Supplementary Fig. 2. Cav-1 association with MVs. (A) Western blot analysis of Cav-1 and Lamp-2 in Me665/1-microvesicles fractionated on a continuous sucrose gradient. Same volume amount for each fraction was loaded. (B) Microvesicles from melanoma cells were analyzed by citoflorimetry with the indicated antibodies. (C) The presence of Cav-1 in association with MVs was analyzed in the conditioned medium (CM) untreated or depleted from microvesicles (CM w/out MV). MVs purified from 10 fold higher volume of Me665/1 supernatant were loaded as a positive control. (D) Immunoprecipitation studies, performed on MV-depleted CM compared with purified MVs, treated or not with Triton X-100/octylglucoside (TX/OG), confirmed Cav-1 association with microvesicles. As a control, proteins extracted from purified MVs were loaded. (E) (left) MV transfer activity to recipient cells was evaluated through the increase in the fluorescence level resulting from mixing R18-labelled Me665/1 MV and WM983A parental cells; (right) MV transfer was confirmed by Cav-1 and Lamp-2 Western blot in membrane-lysates recovered from untreated (lane 2) or MV-treated WM983A cells (lane 3); MV from Me665/1 (lane 1) were loaded as a positive control.

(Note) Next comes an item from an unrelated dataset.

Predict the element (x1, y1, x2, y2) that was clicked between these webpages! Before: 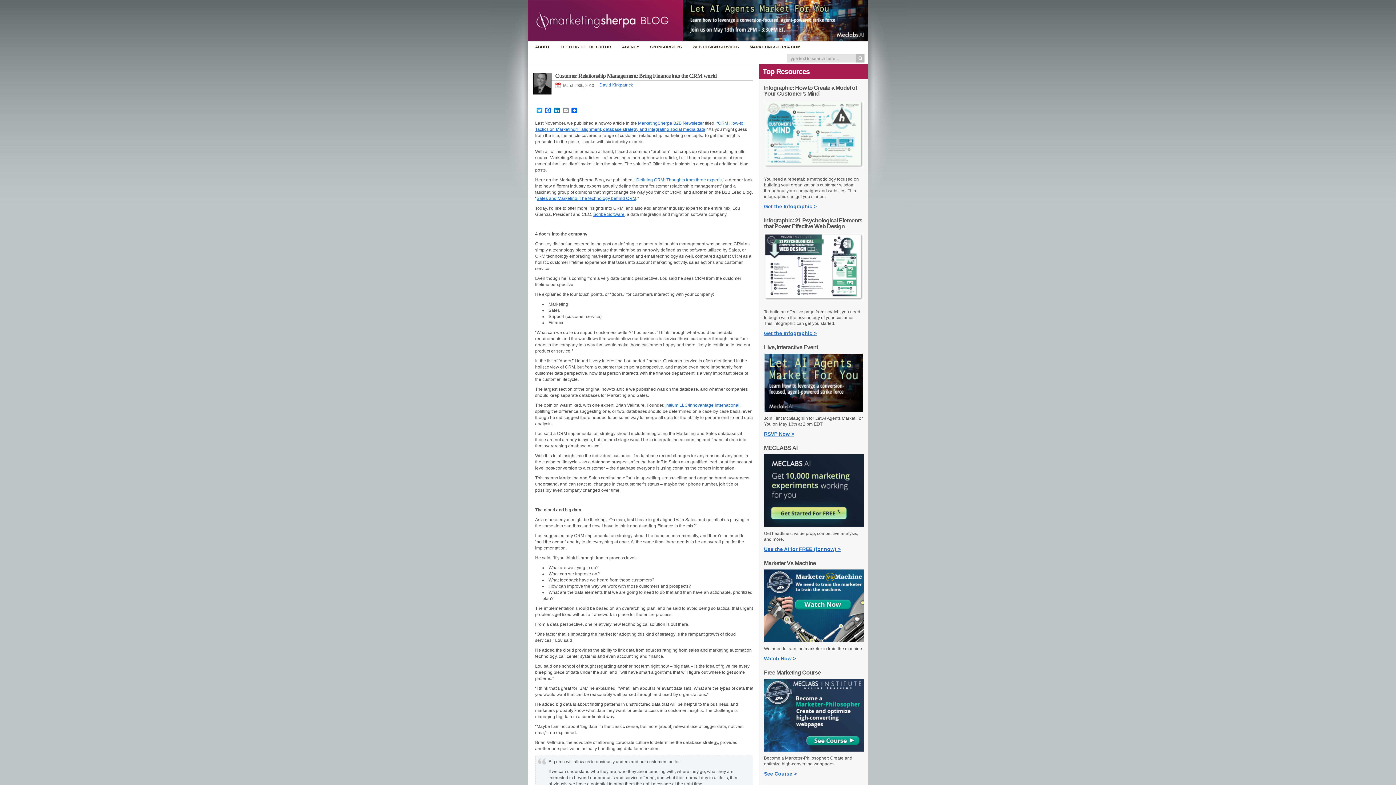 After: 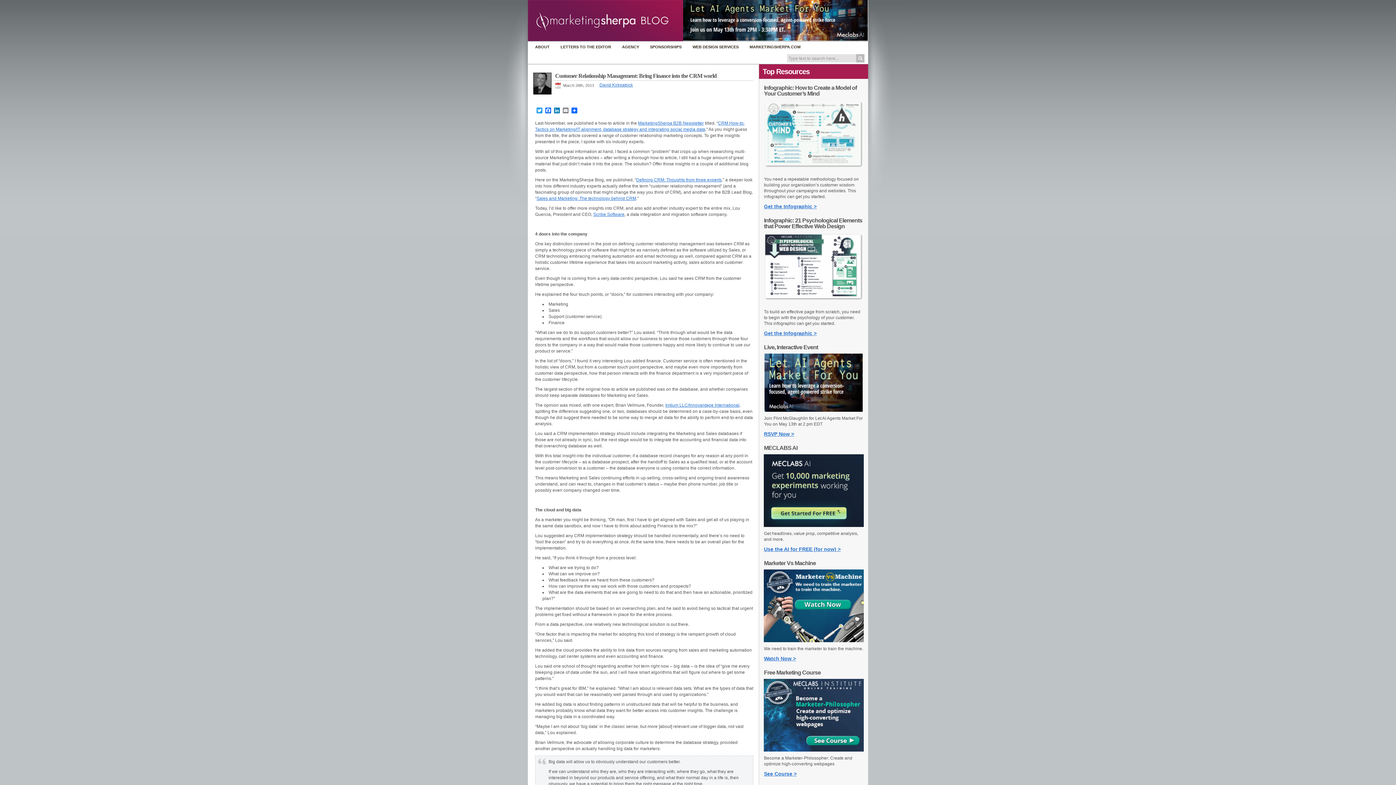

Supplementary Fig. 3. Functional role of Ph-Cav-1-containing MVs. (A) Invasion assay in WM983A cells transiently transfected either with wild type Cav-1 or its Y14A-non phosphorylatable mutant. Values, expressed as arbitrary units, are reported as mean±SD of two separate experiments. ** p≤0.001 vs control. (B) WB analysis of the WM983A-transfected cells. LCav-1SN stably infected cells are included as a positive control.
We wish to thank G. Loreto for preparation of the figures. This work was partially supported by the Italian Ministry of Health (to AC) and by a FIRB grant (Grant RBNE03FMCJ_002) from the Italian Ministry for University and Research (to MS). K.F. is recipient of a postdoctoral fellowship from FIRB.